§ **What you should do**: Even the shortest line counts, so transcribe all the data exactly.

---------- Data extract ----------

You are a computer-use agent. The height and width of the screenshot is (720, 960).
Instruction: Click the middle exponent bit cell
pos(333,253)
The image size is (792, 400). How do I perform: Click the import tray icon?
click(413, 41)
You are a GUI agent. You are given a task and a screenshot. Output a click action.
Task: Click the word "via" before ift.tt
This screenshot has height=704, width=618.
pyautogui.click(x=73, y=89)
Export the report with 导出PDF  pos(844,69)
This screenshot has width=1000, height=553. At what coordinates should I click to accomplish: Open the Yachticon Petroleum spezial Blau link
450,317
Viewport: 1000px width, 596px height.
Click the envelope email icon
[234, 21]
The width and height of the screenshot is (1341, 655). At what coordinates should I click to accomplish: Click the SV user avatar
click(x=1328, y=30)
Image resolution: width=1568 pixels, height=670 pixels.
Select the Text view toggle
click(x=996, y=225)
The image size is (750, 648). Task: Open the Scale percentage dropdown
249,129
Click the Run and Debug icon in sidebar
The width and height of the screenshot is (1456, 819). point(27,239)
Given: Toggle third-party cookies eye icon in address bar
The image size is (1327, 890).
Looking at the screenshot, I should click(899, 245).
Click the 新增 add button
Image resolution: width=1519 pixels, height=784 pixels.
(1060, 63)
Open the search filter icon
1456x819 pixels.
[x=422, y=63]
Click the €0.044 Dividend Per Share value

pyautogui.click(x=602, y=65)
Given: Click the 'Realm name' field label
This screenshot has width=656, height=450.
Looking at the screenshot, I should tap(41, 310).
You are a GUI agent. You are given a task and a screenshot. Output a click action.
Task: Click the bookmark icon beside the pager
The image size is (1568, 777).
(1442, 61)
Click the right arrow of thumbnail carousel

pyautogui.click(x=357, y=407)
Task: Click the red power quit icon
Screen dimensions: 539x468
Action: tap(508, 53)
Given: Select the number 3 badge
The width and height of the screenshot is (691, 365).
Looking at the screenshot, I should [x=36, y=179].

----------

§ **Task solution**:
You are a computer-use agent. The height and width of the screenshot is (720, 960).
Instruction: Click the middle exponent bit cell
pos(333,253)
The image size is (792, 400). How do I perform: Click the import tray icon?
click(413, 41)
You are a GUI agent. You are given a task and a screenshot. Output a click action.
Task: Click the word "via" before ift.tt
This screenshot has height=704, width=618.
pyautogui.click(x=73, y=89)
Export the report with 导出PDF  pos(844,69)
This screenshot has width=1000, height=553. At what coordinates should I click to accomplish: Open the Yachticon Petroleum spezial Blau link
450,317
Viewport: 1000px width, 596px height.
Click the envelope email icon
[234, 21]
The width and height of the screenshot is (1341, 655). At what coordinates should I click to accomplish: Click the SV user avatar
click(x=1328, y=30)
Image resolution: width=1568 pixels, height=670 pixels.
Select the Text view toggle
click(x=996, y=225)
The image size is (750, 648). Task: Open the Scale percentage dropdown
249,129
Click the Run and Debug icon in sidebar
The width and height of the screenshot is (1456, 819). point(27,239)
Given: Toggle third-party cookies eye icon in address bar
The image size is (1327, 890).
Looking at the screenshot, I should click(899, 245).
Click the 新增 add button
Image resolution: width=1519 pixels, height=784 pixels.
(1060, 63)
Open the search filter icon
1456x819 pixels.
[x=422, y=63]
Click the €0.044 Dividend Per Share value

pyautogui.click(x=602, y=65)
Given: Click the 'Realm name' field label
This screenshot has width=656, height=450.
Looking at the screenshot, I should tap(41, 310).
You are a GUI agent. You are given a task and a screenshot. Output a click action.
Task: Click the bookmark icon beside the pager
The image size is (1568, 777).
(1442, 61)
Click the right arrow of thumbnail carousel

pyautogui.click(x=357, y=407)
Task: Click the red power quit icon
Screen dimensions: 539x468
Action: tap(508, 53)
Given: Select the number 3 badge
The width and height of the screenshot is (691, 365).
Looking at the screenshot, I should [x=36, y=179].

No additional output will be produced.